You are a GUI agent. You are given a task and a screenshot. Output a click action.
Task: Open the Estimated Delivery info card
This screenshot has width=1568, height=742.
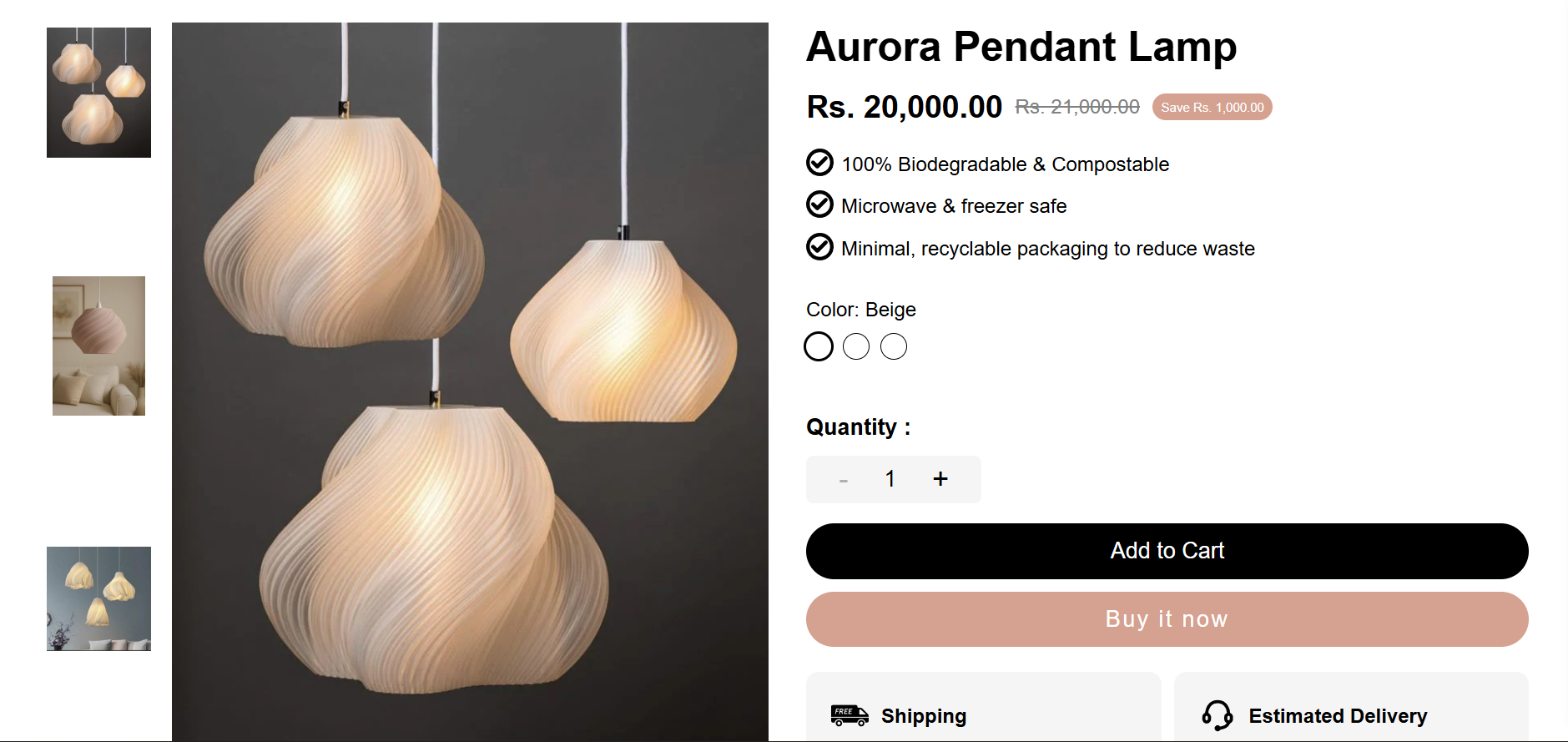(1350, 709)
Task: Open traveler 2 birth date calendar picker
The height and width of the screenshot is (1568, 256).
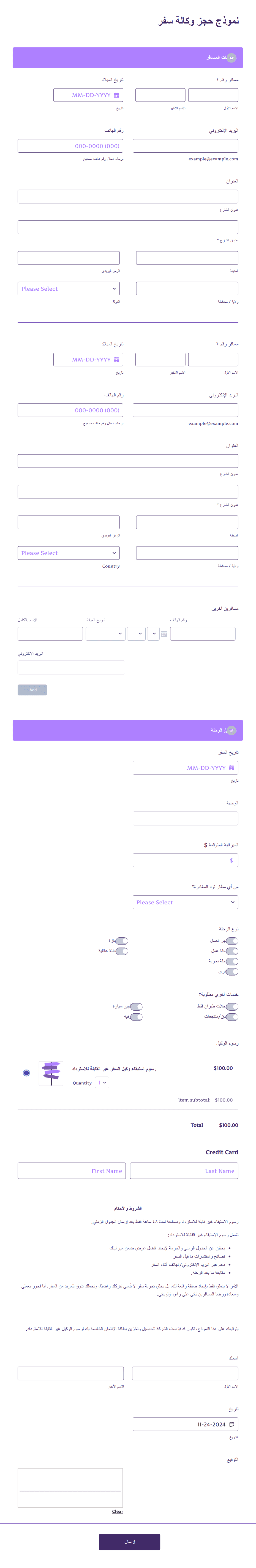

____________________

* _Problem details_
Without copying any picture, repeat all of the entries exactly.

* _Finished task_
You are a GUI agent. You are given a task and a screenshot. Output a click action.
Task: Open the Estimated Delivery info card
This screenshot has width=1568, height=742.
(1350, 709)
Task: Open traveler 2 birth date calendar picker
The height and width of the screenshot is (1568, 256).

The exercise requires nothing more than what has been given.